§ Data supplied
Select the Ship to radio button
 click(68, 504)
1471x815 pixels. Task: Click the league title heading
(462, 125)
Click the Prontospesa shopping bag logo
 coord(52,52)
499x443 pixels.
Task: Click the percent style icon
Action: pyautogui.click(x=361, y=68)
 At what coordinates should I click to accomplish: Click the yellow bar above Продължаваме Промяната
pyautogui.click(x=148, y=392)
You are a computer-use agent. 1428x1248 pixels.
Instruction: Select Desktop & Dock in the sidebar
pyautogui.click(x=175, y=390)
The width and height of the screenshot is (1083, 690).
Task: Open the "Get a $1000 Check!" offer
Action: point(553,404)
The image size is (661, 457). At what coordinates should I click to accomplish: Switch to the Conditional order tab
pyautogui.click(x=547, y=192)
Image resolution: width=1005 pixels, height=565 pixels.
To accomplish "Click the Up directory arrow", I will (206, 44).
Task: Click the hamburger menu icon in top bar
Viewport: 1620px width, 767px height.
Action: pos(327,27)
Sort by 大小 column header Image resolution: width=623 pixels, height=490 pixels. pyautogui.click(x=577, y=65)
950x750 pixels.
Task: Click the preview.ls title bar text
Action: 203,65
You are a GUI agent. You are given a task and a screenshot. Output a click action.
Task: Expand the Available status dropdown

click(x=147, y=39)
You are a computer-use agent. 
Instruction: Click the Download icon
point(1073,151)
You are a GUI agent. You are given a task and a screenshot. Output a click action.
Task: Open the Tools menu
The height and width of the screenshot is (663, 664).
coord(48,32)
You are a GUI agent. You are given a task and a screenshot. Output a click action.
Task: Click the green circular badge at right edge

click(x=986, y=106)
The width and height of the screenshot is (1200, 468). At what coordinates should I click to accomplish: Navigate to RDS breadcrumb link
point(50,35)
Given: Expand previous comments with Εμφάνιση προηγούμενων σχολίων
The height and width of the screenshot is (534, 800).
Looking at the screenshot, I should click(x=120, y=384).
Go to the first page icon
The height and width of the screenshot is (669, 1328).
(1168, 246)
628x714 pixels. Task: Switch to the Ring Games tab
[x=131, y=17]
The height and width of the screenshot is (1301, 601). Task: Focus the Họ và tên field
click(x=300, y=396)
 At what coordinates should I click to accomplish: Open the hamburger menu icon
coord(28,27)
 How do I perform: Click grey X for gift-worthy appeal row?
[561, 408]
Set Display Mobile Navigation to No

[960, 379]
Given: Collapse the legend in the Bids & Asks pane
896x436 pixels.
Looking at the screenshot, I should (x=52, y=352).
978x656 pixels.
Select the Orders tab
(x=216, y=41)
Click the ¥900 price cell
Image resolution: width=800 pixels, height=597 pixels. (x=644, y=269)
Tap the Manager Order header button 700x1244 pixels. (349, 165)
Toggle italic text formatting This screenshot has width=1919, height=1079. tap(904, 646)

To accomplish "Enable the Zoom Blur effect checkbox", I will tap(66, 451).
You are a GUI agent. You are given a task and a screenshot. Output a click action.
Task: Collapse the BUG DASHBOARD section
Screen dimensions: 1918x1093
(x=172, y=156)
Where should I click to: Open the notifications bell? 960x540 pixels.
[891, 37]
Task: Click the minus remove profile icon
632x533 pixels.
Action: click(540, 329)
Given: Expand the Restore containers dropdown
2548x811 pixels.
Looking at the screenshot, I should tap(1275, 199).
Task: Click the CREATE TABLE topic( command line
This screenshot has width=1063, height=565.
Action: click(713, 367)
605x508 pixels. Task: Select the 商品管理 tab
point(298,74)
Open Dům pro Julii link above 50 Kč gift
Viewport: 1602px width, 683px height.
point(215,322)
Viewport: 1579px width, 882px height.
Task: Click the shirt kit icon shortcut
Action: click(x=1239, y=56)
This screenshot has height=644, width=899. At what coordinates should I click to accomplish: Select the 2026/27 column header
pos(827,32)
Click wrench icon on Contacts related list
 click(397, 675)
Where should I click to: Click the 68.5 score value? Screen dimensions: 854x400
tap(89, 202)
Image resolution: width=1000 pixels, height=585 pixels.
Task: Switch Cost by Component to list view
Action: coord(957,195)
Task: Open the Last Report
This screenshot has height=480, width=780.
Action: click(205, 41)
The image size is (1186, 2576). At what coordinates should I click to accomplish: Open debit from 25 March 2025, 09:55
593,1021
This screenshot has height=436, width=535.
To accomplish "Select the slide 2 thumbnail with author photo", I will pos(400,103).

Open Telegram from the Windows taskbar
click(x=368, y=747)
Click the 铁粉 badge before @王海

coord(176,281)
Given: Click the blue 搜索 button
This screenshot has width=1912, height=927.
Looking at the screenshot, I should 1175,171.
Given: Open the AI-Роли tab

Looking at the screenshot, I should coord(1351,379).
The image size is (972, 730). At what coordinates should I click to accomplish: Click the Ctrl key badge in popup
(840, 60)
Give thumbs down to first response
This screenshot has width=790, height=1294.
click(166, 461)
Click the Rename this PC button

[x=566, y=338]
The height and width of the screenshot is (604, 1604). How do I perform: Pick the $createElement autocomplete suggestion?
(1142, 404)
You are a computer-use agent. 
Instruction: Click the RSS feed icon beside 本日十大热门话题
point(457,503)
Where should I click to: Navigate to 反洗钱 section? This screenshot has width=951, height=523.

§ Problem to work on
Leave out every line above except those from the line with "Task: Click the minus remove profile icon" up to and including the line with "Task: Open the Last Report", and copy those exactly.

§ Exercise output
Task: Click the minus remove profile icon
632x533 pixels.
Action: click(540, 329)
Given: Expand the Restore containers dropdown
2548x811 pixels.
Looking at the screenshot, I should tap(1275, 199).
Task: Click the CREATE TABLE topic( command line
This screenshot has width=1063, height=565.
Action: click(713, 367)
605x508 pixels. Task: Select the 商品管理 tab
point(298,74)
Open Dům pro Julii link above 50 Kč gift
Viewport: 1602px width, 683px height.
point(215,322)
Viewport: 1579px width, 882px height.
Task: Click the shirt kit icon shortcut
Action: click(x=1239, y=56)
This screenshot has height=644, width=899. At what coordinates should I click to accomplish: Select the 2026/27 column header
pos(827,32)
Click wrench icon on Contacts related list
 click(397, 675)
Where should I click to: Click the 68.5 score value? Screen dimensions: 854x400
tap(89, 202)
Image resolution: width=1000 pixels, height=585 pixels.
Task: Switch Cost by Component to list view
Action: coord(957,195)
Task: Open the Last Report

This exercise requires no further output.